Table 3 Correlations between topic diversity metrics and human ratings on different datasets

6.2.2 Evaluation results

We conduct experiments to sufficiently compare our proposed topic diversity metric and previous ones. In detail, we employ a conventional topic model, LDA (Blei et al 2003) and a neural topic model, NSTM (Zhao et al 2021c) to discover latent topics from real-world datasets. Then we ask human raters to evaluate the diversity among the top words of sampled topics. The adopted datasets are listed as follows: (i) NeurIPS ,Footnote 6 including published papers at the NeurIPS conference from 1987 to 2017. (ii) ACL (Bird et al 2008), including research articles between 1973 and 2006 from the ACL Anthology .Footnote 7 (iii) NYT ,Footnote 8 including news articles on the New York Times website from 2012 to 2022. (iv) Wikitext103 Footnote 9 (Merity et al 2016), including Wikipedia articles. Following Lau et al (2014); Röder et al (2015), we compute the Pearson correlation coefficients between the results of these topic diversity metrics and human ratings.

Table 3 shows the correlation results on different datasets and the average correlation.
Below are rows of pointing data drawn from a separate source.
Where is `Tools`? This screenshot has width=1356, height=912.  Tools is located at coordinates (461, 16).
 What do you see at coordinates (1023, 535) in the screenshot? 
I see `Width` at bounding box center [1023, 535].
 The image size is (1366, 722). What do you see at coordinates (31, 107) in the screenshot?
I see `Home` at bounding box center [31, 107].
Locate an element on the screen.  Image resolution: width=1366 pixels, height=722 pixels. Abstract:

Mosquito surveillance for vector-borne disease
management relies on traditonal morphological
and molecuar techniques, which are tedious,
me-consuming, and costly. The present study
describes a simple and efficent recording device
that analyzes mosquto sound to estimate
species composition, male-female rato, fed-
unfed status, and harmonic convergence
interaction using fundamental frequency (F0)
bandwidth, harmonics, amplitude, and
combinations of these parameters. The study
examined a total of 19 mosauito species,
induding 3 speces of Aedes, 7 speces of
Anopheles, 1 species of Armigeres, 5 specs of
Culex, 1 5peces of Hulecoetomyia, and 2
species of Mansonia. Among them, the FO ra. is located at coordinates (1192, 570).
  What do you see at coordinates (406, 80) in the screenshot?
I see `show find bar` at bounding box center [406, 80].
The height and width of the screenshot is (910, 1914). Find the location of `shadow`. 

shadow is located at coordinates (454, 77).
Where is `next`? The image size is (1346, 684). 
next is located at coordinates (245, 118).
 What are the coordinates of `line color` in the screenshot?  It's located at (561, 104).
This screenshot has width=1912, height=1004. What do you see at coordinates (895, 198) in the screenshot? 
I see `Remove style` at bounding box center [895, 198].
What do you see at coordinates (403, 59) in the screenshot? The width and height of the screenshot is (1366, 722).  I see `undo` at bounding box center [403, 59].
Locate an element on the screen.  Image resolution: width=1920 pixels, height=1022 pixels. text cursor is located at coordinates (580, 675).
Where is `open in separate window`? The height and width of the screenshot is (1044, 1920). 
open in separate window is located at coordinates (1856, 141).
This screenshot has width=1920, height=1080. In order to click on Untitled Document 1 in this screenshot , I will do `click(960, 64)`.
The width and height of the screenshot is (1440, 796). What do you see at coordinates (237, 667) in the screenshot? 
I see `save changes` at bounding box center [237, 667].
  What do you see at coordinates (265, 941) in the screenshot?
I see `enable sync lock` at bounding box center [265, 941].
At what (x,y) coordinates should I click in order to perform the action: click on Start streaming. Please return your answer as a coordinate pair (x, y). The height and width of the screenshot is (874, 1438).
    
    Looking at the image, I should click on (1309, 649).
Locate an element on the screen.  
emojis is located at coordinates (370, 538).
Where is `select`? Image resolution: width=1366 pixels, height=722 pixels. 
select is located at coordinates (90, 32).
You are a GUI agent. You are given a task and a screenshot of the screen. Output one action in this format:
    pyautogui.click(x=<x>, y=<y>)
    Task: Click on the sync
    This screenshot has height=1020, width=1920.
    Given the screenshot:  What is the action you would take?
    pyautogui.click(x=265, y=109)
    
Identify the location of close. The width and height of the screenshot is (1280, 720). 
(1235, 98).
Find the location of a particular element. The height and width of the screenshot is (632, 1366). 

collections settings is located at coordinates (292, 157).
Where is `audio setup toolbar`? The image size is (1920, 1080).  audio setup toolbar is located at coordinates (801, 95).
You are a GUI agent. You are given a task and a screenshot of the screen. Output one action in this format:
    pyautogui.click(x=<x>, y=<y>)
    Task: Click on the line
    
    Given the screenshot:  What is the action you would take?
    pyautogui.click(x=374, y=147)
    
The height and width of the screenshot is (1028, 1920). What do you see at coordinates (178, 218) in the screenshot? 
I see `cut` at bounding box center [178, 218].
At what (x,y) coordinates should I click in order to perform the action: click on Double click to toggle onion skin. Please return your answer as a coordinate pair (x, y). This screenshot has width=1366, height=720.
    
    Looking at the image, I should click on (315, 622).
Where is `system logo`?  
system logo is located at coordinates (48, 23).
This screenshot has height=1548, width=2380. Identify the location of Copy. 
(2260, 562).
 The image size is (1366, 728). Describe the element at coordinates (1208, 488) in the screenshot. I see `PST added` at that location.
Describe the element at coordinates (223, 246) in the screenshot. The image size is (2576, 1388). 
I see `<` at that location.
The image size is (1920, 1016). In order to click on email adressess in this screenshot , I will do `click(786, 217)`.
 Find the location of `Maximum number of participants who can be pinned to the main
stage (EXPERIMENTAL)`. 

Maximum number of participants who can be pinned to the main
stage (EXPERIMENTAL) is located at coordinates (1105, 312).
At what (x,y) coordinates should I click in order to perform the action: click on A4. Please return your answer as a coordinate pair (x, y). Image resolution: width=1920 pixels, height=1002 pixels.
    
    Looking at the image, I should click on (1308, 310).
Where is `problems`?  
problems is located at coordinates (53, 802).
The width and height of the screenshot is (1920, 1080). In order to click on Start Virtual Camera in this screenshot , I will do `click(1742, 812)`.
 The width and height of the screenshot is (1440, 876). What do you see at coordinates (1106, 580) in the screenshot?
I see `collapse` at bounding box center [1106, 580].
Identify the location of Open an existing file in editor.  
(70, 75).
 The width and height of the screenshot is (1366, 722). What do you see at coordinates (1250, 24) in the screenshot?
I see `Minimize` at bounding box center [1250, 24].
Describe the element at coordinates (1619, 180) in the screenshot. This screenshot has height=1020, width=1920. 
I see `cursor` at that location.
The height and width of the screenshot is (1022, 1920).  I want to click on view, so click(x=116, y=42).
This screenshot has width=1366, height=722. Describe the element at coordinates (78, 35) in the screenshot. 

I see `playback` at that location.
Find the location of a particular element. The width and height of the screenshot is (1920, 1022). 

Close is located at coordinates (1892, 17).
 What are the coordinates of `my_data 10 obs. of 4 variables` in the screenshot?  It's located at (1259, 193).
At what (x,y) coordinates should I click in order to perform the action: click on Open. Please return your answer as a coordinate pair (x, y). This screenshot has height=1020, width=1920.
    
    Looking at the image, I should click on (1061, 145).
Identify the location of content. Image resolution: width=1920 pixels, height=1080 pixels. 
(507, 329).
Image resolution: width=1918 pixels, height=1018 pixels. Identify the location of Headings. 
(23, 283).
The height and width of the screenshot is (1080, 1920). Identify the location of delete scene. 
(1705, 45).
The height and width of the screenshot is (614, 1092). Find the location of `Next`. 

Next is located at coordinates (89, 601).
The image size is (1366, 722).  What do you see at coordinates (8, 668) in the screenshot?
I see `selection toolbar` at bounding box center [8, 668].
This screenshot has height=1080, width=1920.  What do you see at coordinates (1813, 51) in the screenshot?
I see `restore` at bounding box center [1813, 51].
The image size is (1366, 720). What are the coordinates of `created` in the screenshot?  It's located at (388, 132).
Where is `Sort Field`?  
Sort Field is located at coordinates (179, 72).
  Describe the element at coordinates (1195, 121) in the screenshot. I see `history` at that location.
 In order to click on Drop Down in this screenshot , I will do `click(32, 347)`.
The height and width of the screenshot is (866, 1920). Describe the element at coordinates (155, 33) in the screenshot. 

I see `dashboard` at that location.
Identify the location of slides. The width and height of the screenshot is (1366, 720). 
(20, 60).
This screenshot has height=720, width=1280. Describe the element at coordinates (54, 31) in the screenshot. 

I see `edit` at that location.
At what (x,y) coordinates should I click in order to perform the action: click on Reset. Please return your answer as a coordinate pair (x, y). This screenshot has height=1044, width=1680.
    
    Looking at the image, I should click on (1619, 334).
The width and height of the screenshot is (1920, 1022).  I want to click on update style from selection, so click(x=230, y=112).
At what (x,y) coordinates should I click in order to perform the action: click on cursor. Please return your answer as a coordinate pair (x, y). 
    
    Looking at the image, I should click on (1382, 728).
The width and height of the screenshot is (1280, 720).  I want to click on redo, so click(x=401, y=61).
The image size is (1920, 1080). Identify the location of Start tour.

We notice that our TSD achieves relatively higher correlation scores with human ratings. This is because our TSD metric considers the word semantics as well while measuring topic diversity. These empirical results demonstrate that our TSD metric more closely aligns with human judgment concerning the topic diversity evaluation.

7 Topic model toolkits

Several topic model toolkits have been developed by the research community. Early popular toolkits include MALLET Footnote 10 (McCallum 2002), gensim Footnote 11 (Rehurek and Sojka 2011), STTM Footnote 12 (Qiang et al 2020), ToModAPI Footnote 13 (Lisena et al 2020), and tomotopy .Footnote 14 However these toolkits often neglect either the implementations of NTMs, dataset pre-processing, or evaluations, leaving a gap in meeting practical requirements. Recently, Terragni et al (2021) propose the OCTIS toolkit Footnote 15 which includes several NTM methods, evaluations, and Bayesian parameter optimization for research. The latest toolkit is TopMost Footnote 16 (Wu et al 2023c). Compared to OCTIS, TopMost covers a wider range of topic modeling scenarios and more newest released NTMs. It also decouples the model implementations and training, which eases the extension of new models. These toolkits provide a solid foundation for beginners to explore various topic models and empower users to apply diverse topic models in their applications.

8 Conclusion

Topic models have been prevalent for decades with diverse applications. Recently Neural Topic Models (NTMs) have attracted significant attention due to their flexibility and scalability. They stand out by offering advantages such as avoiding the requirement for model-specific derivations and efficiently handling large-scale datasets. With the emergence of NTMs, researchers have explored several promising applications for various tasks.

In this paper, we provide a comprehensive and up-to-date survey of NTMs. We introduce the preliminary of topic modeling, including the problem setting, notations, and evaluation methods. We review the existing NTM methods that employ different network structures and discuss their applicability to different use case scenarios. In addition, we delve into an examination of the popular applications built on NTMs. Finally, we identify and discuss the challenges that lie ahead for NTM research in detail. We hope this survey can serve as a valuable resource for researchers interested in NTMs and contribute to the advancement of NTM research.